Columbia Business School, for example, has run the ReEntry Acceleration Program for several years. This program aims to convince businesses that the stigma surrounding formerly incarcerated workers is inaccurate and harmful to businesses. Focused on Columbia business students and private sector workers, the program hosted a series of discussions with hospitals in New York City focused on reducing the barriers to entry for this marginalized pool of candidates.
The Columbia program has worked with major corporations like Autodesk, Shake Shack and Fresh Direct. They even cite research showing that formerly incarcerated workers perform very well in their jobs. In Utah, this means the 14,000 currently incarcerated people could be future employees, dramatically expanding the hiring pool. And with increasing access to education in prisons, more skills-based programs can work with this group of candidates.
The ACLU has also helped make a case for this shift in practices. They published a report in 2017 that argued the retention rate for formerly incarcerated employees was very high at companies like Total Wine that had “banned the [incarceration history] box” on application forms.

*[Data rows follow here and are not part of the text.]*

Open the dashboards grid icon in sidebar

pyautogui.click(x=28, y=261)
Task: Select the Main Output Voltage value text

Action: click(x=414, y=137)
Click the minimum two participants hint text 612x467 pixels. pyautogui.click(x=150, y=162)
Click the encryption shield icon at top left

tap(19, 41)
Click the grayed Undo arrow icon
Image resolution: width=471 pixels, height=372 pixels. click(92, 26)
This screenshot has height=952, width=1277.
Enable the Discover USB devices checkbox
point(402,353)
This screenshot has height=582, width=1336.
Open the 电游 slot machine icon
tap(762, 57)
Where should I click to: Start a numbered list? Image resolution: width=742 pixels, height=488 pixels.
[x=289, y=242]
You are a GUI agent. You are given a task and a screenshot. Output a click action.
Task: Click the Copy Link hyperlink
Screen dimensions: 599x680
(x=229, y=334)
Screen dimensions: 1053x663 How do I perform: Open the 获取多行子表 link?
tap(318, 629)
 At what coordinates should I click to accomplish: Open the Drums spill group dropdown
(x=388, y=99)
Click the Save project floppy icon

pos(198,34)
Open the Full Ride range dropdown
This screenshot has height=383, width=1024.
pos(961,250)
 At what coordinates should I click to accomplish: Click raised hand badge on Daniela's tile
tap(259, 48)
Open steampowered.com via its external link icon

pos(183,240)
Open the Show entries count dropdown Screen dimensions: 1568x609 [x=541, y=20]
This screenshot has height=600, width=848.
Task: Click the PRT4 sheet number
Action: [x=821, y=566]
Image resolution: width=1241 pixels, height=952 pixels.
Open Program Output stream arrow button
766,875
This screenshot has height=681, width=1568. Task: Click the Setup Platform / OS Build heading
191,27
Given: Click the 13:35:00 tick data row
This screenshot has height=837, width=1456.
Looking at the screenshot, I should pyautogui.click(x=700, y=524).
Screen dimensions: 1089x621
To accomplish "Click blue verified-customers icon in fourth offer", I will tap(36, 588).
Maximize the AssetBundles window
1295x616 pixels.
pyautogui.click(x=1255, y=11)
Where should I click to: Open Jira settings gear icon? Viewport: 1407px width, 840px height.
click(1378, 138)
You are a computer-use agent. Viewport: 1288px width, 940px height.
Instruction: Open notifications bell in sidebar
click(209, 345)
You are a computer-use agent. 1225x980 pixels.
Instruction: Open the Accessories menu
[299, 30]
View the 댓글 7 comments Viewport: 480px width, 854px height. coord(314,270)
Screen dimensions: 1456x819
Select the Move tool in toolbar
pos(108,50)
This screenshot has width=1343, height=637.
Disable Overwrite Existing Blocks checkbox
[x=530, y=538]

All of this speaks to a potential shift in the relevance of college degrees. While education was primarily shaped in the 19th and 20th centuries around the needs of capitalism and utility for companies, according to Inside Higher Ed, it is now transforming to focus on the needs of an increasingly connected and knowledge-based global community.
“In times of profound social change, innovative institutions emerge as profoundly different alternatives to mainstream colleges and universities,” authors Arthur Levine and Scott Van Pelt wrote in 2021.
They argued that research universities had started as marginal programs only to become mainstream, and they find that universities allowing students to learn at their own pace and focusing on “upskilling” have the potential to shift education across the globe.
Meanwhile, Fortune argued that “college degrees could become obsolete” in an article earlier this year, finding that with the change in job recruitment, colleges and universities could see their enrollment numbers decrease.
In Utah, Cox reaffirmed his support for both candidates seeking higher education and those that haven’t. But the point his team emphasized while announcing their shift was to “focus on the essential requirements and qualifications necessary to perform the job.”
This, he said in his December press conference, meant they could open up jobs to people seeking employment after an extended absence or to those who come from marginalized communities.
“This is just a start, and we know that we can do more,” Cox says. “This idea we’ve had as a nation over the past 40 years that every kid needs a bachelor’s degree is bad for our kids, and it’s bad for our economy.”